Saura würdigt Folklore in "Argentina"

Bomben und Poesie, Sex und Religion, Autobiografisches und Politisches, Kunst, Musik und Tanz. Kaum ein filmisches Oeuvre ist so vielschichtig und thematisch breit gefächert, wie jenes des mittlerweile 84-jährigen spanischen Filmemachers Carlos Saura. Mit "Zonda, folclore argentino" (dt. "Argentina") hat er nun einen Musikfilm realisiert, in dessen Zentrum argentinische Folklore steht.
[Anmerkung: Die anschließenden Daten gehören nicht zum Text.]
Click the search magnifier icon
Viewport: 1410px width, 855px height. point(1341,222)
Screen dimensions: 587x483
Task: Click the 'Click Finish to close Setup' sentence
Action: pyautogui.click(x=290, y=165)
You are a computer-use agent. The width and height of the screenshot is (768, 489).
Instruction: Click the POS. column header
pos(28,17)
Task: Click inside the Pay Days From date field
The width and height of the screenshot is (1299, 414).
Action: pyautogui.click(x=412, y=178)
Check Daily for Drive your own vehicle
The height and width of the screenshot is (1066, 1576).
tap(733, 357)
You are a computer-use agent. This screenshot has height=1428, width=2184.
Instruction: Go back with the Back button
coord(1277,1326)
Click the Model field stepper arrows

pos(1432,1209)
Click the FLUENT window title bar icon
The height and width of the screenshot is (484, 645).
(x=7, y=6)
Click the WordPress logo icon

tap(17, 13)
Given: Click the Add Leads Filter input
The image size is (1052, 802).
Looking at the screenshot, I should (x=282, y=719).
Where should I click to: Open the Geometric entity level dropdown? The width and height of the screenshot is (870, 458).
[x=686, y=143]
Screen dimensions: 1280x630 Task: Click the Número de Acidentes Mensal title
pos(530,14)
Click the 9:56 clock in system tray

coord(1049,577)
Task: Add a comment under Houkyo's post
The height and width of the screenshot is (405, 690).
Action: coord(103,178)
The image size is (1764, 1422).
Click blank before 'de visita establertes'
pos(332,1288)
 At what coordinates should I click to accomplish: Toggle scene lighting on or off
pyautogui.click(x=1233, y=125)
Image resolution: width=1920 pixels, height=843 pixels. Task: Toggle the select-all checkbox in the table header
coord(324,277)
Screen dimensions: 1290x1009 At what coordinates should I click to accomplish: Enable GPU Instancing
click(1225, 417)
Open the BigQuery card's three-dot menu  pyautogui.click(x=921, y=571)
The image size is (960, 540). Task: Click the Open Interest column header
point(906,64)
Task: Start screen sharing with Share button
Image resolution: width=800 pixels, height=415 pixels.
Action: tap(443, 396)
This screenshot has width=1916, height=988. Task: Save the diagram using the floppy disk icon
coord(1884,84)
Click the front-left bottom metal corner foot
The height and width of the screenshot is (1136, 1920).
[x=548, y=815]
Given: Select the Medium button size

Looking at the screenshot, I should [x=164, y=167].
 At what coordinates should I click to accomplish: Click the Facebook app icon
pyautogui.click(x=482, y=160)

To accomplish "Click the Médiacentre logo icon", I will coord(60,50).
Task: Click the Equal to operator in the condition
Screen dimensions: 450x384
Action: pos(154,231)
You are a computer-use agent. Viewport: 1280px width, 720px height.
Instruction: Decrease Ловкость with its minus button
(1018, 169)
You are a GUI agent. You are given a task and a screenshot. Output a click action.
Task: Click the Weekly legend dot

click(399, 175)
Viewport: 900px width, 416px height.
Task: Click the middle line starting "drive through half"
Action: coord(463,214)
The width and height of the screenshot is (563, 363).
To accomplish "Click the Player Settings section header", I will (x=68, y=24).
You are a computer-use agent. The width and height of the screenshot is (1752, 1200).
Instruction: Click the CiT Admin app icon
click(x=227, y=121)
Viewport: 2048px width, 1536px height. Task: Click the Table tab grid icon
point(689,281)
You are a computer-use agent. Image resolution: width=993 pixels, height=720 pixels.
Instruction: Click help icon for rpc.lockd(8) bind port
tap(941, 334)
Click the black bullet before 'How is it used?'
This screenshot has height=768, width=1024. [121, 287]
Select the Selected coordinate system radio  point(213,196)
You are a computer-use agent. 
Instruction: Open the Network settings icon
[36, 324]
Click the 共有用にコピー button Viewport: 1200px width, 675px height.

Carlos Saura, Jimena Teruel und Chaqueo Palavecino

Carlos Saura, Jimena Teruel und Chaqueo Palavecino

FILMLADEN FILMVERLEIH

Kulturjournal, 3.8.2016

Anfangs geprägt vom Neorealismus, später von seiner engen - künstlerischen wie privaten - Freundschaft zu Luis Bunuel, thematisierte Saura in seinen Filmen den Spanischen Bürgerkrieg ebenso wie das Leben im Franco-Regime oder Folter und Repression in den südamerikanischen Militärdiktaturen. Die staatliche Zensur zwang Saura dabei zu einer unterschwellig subtilen und oft kaum greifbaren Kritik, die seine Filme zugleich aber auch prägte. Vielfach ausgezeichnete Filme wie "La caza" oder "Ana y los lobos". Ab den 1980er Jahren holte Saura dann, etwa in seiner Oscar-nominierten "Carmen"-Verfilmung oder in Musikfilmen wie "Tango", immer wieder seine zweite große Leidenschaft, die Musik und den Tanz auf die Leinwand.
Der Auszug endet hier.